A year after Prime Minister Hun Manet called for a national archive to protect student research and preserve the country’s knowledge base, the proposal still sits in limbo—stuck in a vague “feasibility study” that has produced no clear path forward.

If the government is serious about building a knowledge-driven society, the conversation can’t remain theoretical. Cambodia urgently needs a unified, digital national archive capable of protecting and sharing its intellectual wealth.

But such an archive cannot be built on uncertain foundations or outdated institutions. Our National Archives and National Library, both established a century ago, carry historical value but no longer meet the demands of a modern research ecosystem.

Rather than drafting entirely new blueprints, Cambodia has an opportunity to transform these existing institutions into the backbone of a national research infrastructure: a digital hub for manuscripts, maps, personal papers, and government records, and a revitalized national library serving as the country’s primary research center.

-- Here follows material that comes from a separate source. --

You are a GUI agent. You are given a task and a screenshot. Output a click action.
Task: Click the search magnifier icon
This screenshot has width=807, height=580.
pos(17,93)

The resources are already in our hands—the question is whether we are prepared to modernize them before more of our history slips beyond reach.

Information is the Backbone of Statecraft

Information is not an abstract luxury reserved for scholars. It is the backbone of statecraft, the raw material of national identity, and the foundation of responsible governance. Across millennia, from religious manuscripts to legal traditions, our ancestors preserved their knowledge, believing future generations would use it to understand who they were and how they lived. Today, however, that inheritance is weakened not by war or political turmoil, but by neglect and inaction.

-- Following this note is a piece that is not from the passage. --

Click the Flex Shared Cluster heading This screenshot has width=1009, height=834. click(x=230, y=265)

This principle is hardly new. Classical thinkers across civilizations—from Kautilya to Machiavelli to Sun Tzu—recognized that information is central to power. Kautilya viewed intelligence as a ruler’s most vital asset. Machiavelli argued that leaders must understand what they know and how they are perceived. Sun Tzu insisted that victory requires knowing one’s opponent as well as oneself. Their worlds differed, but their message was identical: a nation that fails to preserve and understand its information weakens itself.

So where does Cambodia stand today? A simple online search offers a sobering answer. Foreign archives—from the U.S. to France to Australia—hold tens of thousands of documents about Cambodia. When browsing the U.S. National Archives, I found nearly 25,000 items: photographs, war records, maps, diplomatic papers, and more. The world has carefully documented our past, often more systematically than we have. Yet our own researchers must navigate a fragmented system, scattered collections, and barriers that make access slow, uncertain, or impossible.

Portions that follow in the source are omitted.